Lettrs (stylized in all lowercase) was a mobile application and social network that allowed users to compose and send mobile messages privately or publicly.

Lettrs is headquartered in New York City and Drew Bartkiewicz is the company’s CEO and co-founder. In 2015, Mark Jung was named the company chairman. Lettrs had a userbase in 174 countries, over 1 million downloads and was featured in several media outlers, including The Wall Street Journal, CBS and NPR.

==History==
lettrs was established in 2012 by technology entrepreneur Drew Bartkiewicz. Bartkiewicz came up with the idea for the company in 2008 after being inspired by his grandmother’s letter writing and his own experiences during his service in the military. lettrs was officially established the summer of 2012 with the help of his wife, Araceli Bartkiewicz, and children, though it was not launched as a global platform from its beta phase until December 2012.
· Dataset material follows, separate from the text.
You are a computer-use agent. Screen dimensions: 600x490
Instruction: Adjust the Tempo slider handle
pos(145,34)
Bartkiewicz introduced the lettrs mobile application at the PostalVision 2020/3.0 conference in Washington, D.C. in 2013. The Android version was released in July 2014, followed by a re-release of the iOS app in October.

==Features==
lettrs provides a mobile platform for customers to create and deliver mobile letters in 80 translated languages with a selection of writing themes, proprietary “SocialStamps” and styles. It facilitates both private messaging and public posting of signed, translated and networked mobile-to-mobile letters.
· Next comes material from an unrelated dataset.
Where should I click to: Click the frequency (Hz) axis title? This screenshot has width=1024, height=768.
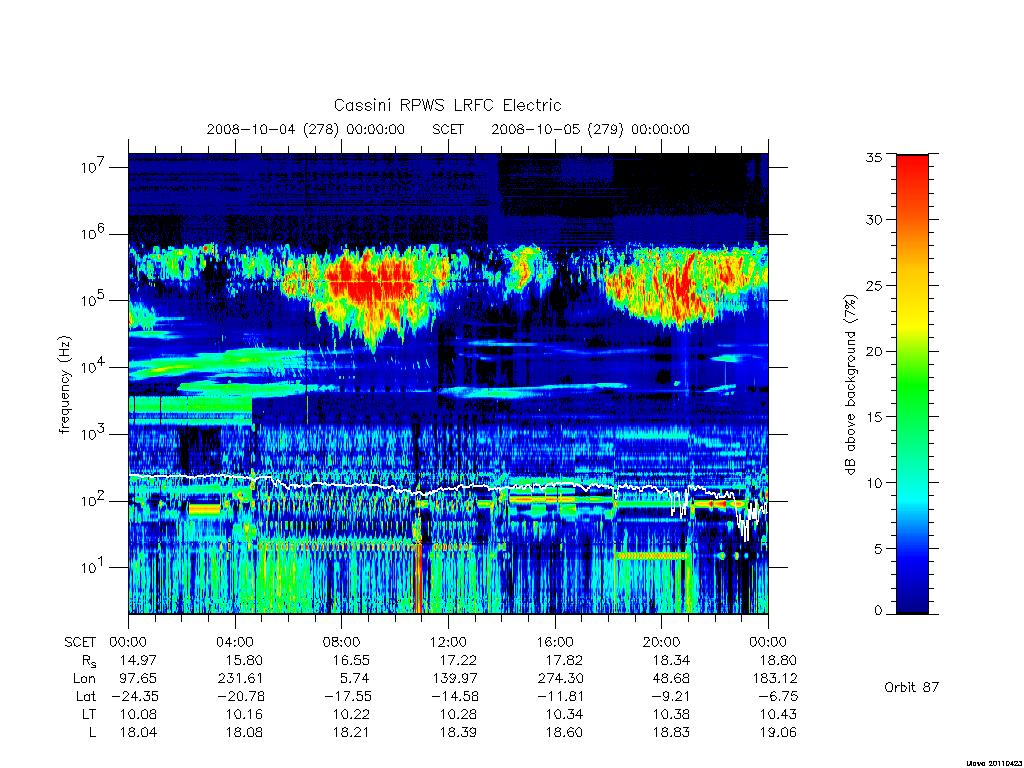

The signature service of lettrs is the translation of letter messages in real time complete with original user signatures and selectable SocialStamps. The lettrs mobile network is able to translate an original digital letter in up to 80 languages. Users may also share open letters and the lettrs stamps across other major social networks.

In December 2014 the company introduced a feature named SocialStamps that allows users to add a customized stamp to a letter. At the feature’s launch, the company offered 47 different stamps with plans to issue new stamps monthly. As part of the release the lettrs 2014 Persons of Note stamps on the lettrs network featured Michelle Phan, Narendra Modi, Bob Woodruff of ABC News and Stanley A. McChrystal.

Users can share letters and the SocialStamps via Facebook and Twitter. lettrs also integrates with Google+ and Instagram so that users may broaden the distribution of their letters beyond the mobile app. Users can also pen open public letters or petitions for supporting causes, persons, or brands.

lettrs conducted its first Hollywood movie integration in April 2015 with Relativity Media. The company released stamps featuring images from the movie Desert Dancer. In May 2015, lettrs released the "Women of Note" stamp collection. It featured 12 notable women including Michelle Obama, Queen Rania of Jordan, Shakira, Michelle Bachelet, Laura Bush, Sonia Gandhi, Ellen DeGeneres and Angelina Jolie.

==Recognition and partnerships==
In 2014, Google selected lettrs as one of the Best Android Apps of the year.

Lettrs has worked with the USO, Aspen Institute, and the United Way. In 2014, the company published the first digitally sourced book of letters, Poetguese. The book contains a foreword by author Paulo Coelho with all proceeds donated to charity.

Lettrs established lettrs Foundation, an organization that partners with schools and non-profits to improve literacy through social networking, including partnerships with the United Way and Aspen Institute.